Data under study Start Marker
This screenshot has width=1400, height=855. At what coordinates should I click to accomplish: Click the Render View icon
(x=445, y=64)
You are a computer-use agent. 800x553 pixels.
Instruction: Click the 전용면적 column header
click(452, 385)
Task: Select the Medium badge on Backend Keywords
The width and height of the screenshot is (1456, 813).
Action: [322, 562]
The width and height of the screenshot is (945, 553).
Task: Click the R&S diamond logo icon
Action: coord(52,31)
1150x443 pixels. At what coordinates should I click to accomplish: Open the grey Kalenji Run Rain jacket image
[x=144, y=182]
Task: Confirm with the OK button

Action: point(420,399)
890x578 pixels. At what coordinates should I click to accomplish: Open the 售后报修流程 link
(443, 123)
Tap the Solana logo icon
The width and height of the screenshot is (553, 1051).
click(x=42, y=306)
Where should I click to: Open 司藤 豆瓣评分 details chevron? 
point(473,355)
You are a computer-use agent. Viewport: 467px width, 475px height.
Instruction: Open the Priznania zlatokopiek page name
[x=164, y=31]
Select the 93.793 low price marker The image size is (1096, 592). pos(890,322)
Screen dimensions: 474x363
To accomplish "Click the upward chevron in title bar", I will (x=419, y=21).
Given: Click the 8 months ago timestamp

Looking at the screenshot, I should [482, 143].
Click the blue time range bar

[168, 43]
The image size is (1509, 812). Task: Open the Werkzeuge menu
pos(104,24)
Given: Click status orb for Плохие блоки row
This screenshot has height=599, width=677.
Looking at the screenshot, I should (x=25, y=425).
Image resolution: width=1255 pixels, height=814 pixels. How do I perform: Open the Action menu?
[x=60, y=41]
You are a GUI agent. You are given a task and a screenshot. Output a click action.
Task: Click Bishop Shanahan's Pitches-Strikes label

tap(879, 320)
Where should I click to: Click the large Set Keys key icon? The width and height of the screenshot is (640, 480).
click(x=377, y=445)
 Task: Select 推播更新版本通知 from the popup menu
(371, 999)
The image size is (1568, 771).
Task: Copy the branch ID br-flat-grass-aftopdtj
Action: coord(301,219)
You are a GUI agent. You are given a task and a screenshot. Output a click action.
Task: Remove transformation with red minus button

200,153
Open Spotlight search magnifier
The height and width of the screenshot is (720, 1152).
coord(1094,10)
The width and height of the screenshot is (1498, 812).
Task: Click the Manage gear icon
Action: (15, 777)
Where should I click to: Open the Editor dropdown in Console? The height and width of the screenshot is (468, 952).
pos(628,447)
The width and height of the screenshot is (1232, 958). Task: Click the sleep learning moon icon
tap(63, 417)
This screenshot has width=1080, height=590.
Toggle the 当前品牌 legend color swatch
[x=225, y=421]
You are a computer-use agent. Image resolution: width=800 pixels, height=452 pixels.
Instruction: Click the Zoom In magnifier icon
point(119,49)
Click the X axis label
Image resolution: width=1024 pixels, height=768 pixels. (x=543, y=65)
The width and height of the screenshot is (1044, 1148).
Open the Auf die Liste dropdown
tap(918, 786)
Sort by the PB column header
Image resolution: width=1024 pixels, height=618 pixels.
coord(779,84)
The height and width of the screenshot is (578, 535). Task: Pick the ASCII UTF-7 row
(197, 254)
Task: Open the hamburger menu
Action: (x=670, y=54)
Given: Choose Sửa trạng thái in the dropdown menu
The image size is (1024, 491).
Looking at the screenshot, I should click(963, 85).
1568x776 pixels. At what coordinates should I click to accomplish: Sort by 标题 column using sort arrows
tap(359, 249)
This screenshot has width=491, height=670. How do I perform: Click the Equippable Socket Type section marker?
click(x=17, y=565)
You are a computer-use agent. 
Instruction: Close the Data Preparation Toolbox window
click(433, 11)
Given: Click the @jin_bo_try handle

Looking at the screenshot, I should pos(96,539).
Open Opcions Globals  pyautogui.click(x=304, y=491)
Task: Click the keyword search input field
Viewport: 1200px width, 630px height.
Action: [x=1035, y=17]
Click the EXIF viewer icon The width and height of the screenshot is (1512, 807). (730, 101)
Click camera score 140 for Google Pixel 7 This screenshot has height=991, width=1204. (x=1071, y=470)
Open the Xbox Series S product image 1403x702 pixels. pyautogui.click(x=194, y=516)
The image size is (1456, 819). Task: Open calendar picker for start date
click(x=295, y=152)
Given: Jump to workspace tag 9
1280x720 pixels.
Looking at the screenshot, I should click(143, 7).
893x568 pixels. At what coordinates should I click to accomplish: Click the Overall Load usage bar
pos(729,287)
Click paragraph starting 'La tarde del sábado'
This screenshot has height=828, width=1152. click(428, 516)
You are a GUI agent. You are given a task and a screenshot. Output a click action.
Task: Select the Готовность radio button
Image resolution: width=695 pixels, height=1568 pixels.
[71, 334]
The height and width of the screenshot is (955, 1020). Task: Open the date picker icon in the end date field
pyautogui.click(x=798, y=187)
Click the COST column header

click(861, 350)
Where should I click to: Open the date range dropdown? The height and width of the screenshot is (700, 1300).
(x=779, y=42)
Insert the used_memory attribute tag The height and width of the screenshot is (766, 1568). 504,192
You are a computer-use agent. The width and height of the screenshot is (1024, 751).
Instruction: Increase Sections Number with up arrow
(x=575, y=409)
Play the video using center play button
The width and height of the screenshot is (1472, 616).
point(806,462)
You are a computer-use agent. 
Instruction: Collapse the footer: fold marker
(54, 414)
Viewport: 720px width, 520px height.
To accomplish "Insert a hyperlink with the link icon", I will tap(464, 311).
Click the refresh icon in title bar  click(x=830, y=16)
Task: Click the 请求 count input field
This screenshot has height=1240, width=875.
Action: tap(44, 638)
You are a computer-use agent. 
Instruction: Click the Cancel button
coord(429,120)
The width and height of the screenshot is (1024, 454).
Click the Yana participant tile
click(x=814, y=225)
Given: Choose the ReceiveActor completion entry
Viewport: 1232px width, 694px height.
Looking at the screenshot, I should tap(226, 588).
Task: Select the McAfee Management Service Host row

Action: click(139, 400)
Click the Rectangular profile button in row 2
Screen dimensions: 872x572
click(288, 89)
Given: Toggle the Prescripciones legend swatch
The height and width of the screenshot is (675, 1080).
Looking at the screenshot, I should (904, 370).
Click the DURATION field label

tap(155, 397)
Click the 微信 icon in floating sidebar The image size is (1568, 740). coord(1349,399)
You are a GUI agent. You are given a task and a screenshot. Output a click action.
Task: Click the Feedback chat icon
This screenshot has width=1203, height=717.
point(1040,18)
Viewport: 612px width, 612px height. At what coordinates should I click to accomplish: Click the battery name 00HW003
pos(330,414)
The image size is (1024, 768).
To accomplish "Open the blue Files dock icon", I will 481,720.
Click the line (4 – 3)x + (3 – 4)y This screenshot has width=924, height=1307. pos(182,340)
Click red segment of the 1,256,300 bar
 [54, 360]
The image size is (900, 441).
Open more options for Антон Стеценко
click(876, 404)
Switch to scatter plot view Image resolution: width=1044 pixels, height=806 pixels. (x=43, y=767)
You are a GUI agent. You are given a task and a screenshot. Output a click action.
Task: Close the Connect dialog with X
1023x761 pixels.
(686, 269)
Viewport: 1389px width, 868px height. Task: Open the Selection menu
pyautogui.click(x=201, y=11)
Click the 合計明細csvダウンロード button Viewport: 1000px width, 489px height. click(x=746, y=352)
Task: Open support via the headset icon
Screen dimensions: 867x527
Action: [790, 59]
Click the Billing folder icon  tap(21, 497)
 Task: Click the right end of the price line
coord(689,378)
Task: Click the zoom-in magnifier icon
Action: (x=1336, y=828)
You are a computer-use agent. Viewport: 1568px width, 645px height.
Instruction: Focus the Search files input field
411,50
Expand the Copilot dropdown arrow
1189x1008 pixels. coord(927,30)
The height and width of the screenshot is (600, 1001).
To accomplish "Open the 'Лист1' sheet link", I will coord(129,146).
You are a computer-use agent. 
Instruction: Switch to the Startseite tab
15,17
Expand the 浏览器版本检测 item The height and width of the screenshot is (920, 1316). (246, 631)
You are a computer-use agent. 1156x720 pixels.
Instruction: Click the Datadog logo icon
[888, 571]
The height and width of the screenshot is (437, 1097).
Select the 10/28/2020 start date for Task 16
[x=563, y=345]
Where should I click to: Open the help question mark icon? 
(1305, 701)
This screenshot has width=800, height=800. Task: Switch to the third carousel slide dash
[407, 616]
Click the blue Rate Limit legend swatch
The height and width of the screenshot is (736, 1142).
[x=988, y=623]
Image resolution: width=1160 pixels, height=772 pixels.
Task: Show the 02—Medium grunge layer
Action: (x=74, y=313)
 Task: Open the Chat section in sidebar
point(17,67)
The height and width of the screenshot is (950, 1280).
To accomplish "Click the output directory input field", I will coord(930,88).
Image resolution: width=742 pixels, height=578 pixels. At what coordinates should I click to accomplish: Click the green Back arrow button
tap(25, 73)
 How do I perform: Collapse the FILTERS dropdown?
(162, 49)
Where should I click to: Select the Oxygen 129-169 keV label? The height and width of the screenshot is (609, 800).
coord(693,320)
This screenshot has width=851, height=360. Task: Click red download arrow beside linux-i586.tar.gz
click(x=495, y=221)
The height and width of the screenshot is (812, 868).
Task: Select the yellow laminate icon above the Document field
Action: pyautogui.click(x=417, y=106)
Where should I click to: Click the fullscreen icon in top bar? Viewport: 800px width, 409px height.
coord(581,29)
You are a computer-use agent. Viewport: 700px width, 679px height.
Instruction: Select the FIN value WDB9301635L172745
Data under study End Marker
Work order: Repeat only the lines starting at the one that contains "Expand the 浏览器版本检测" and ending at the last line above, exactly as written.

Answer for this exercise:
Expand the 浏览器版本检测 item The height and width of the screenshot is (920, 1316). (246, 631)
You are a computer-use agent. 1156x720 pixels.
Instruction: Click the Datadog logo icon
[888, 571]
The height and width of the screenshot is (437, 1097).
Select the 10/28/2020 start date for Task 16
[x=563, y=345]
Where should I click to: Open the help question mark icon? 
(1305, 701)
This screenshot has width=800, height=800. Task: Switch to the third carousel slide dash
[407, 616]
Click the blue Rate Limit legend swatch
The height and width of the screenshot is (736, 1142).
[x=988, y=623]
Image resolution: width=1160 pixels, height=772 pixels.
Task: Show the 02—Medium grunge layer
Action: (x=74, y=313)
 Task: Open the Chat section in sidebar
point(17,67)
The height and width of the screenshot is (950, 1280).
To accomplish "Click the output directory input field", I will coord(930,88).
Image resolution: width=742 pixels, height=578 pixels. At what coordinates should I click to accomplish: Click the green Back arrow button
tap(25, 73)
 How do I perform: Collapse the FILTERS dropdown?
(162, 49)
Where should I click to: Select the Oxygen 129-169 keV label? The height and width of the screenshot is (609, 800).
coord(693,320)
This screenshot has width=851, height=360. Task: Click red download arrow beside linux-i586.tar.gz
click(x=495, y=221)
The height and width of the screenshot is (812, 868).
Task: Select the yellow laminate icon above the Document field
Action: pyautogui.click(x=417, y=106)
Where should I click to: Click the fullscreen icon in top bar? Viewport: 800px width, 409px height.
coord(581,29)
You are a computer-use agent. Viewport: 700px width, 679px height.
Instruction: Select the FIN value WDB9301635L172745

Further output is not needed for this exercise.